5.8. East Information. The information relating to East that is provided by East or its representatives for inclusion in the Proxy Statement, or in any application, notification or other document filed with any other SRO or Governmental Entity in connection with the Stock Purchase, will not contain any untrue statement of a material fact or omit to state a material fact necessary to make the statements therein, in light of the circumstances in which they are made, not misleading.
5.9. Sufficiency of Funds. East has sufficient immediately available funds in cash or cash equivalents, or availability under lines of credit in effect, in each case as necessary to pay the full amount of the Cash Consideration and any other amounts required to be paid by East under this Agreement, together with expenses incurred by East or its Affiliates in connection with the preparation, negotiation and execution of this Agreement and the Stock Purchase, and to effect the consummation of the Stock Purchase.
5.10. No Arrangements with Management or Stockholders. Other than this Agreement, as of the date hereof, there are no binding contracts, undertakings, commitments, agreements or obligations or understandings, whether written or oral, between East or any of its Affiliates, on the one hand, and any member of Rand’s management or Rand Board, or any Rand Stockholder, on the other hand, relating to the Stock Purchase.

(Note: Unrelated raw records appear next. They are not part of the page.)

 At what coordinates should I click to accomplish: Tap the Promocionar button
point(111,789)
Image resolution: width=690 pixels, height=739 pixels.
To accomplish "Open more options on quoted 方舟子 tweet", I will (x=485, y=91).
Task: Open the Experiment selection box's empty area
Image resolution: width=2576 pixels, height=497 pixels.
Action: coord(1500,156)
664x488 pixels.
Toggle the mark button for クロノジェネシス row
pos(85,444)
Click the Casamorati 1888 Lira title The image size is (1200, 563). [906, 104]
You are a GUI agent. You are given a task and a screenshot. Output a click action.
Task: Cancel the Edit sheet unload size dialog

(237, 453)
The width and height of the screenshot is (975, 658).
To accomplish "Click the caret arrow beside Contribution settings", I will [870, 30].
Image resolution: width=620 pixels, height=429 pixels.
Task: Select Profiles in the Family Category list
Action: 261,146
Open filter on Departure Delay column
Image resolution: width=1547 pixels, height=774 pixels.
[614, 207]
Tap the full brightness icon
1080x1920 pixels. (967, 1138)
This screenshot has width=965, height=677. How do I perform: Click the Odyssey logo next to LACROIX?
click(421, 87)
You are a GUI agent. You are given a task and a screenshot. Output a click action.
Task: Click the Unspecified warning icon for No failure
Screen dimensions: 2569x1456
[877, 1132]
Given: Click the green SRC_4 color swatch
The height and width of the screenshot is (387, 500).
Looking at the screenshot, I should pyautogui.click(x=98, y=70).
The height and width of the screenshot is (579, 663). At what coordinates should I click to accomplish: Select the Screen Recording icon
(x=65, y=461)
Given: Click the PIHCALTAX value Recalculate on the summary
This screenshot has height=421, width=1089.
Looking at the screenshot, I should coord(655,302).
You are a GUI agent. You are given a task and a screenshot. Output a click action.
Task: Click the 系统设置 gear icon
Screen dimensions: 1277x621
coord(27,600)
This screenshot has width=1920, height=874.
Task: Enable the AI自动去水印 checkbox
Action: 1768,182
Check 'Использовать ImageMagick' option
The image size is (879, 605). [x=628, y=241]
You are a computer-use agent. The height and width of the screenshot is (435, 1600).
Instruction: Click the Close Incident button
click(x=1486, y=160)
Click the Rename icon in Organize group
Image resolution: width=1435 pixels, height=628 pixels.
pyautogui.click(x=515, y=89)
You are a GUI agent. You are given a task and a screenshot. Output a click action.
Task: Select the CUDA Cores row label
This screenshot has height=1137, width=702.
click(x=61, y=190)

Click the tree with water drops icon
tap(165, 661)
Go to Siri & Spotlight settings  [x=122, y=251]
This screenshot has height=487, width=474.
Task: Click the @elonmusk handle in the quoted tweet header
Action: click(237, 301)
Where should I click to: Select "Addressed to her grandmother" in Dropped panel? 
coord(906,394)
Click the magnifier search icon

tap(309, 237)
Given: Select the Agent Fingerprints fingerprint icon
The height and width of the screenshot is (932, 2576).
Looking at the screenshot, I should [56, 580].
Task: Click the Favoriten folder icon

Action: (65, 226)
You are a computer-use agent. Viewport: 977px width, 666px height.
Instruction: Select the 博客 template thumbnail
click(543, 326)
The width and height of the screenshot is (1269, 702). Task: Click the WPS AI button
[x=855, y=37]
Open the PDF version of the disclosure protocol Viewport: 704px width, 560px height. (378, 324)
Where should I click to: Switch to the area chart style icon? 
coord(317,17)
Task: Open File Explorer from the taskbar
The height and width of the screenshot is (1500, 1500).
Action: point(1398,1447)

5.11. Securities Laws Matters.
(a) East is an “Accredited Investor” as defined in Rule 501(a) of Regulation D promulgated under the Securities Act. East agrees to furnish any additional information requested by Rand to assure compliance with applicable U.S. federal and state securities laws in connection with the Stock Purchase. The Purchased Shares will be acquired by East for its own account for investment purposes, not as a nominee or agent, and not with a view to or in connection with the public sale or public distribution of any part thereof, without prejudice, however, subject to East’s right at all times to sell or otherwise dispose of all or any part of the Purchased Shares at any time pursuant to an effective registration statement under the Securities Act and applicable state securities laws, or under an exemption from such registration available under the Securities Act and other applicable state securities laws. East is not acting as an agent, representative, intermediary, nominee, derivative counterparty or in a similar capacity for any other Person, nominee account or beneficial owner, whether a natural person or entity.
(b) East understands that Purchased Shares are restricted securities within the meaning of Rule 144 under the Securities Act; and that Purchased Shares are not registered and must be held indefinitely unless they are subsequently registered or an exemption from such registration is available.
(c) East is able to bear the economic risk of holding the Purchased Shares for an indefinite period (including total loss of its investment), and has sufficient knowledge and experience in financial and business matters so as to be capable of evaluating the merits and risk of its investment in the Purchased Shares.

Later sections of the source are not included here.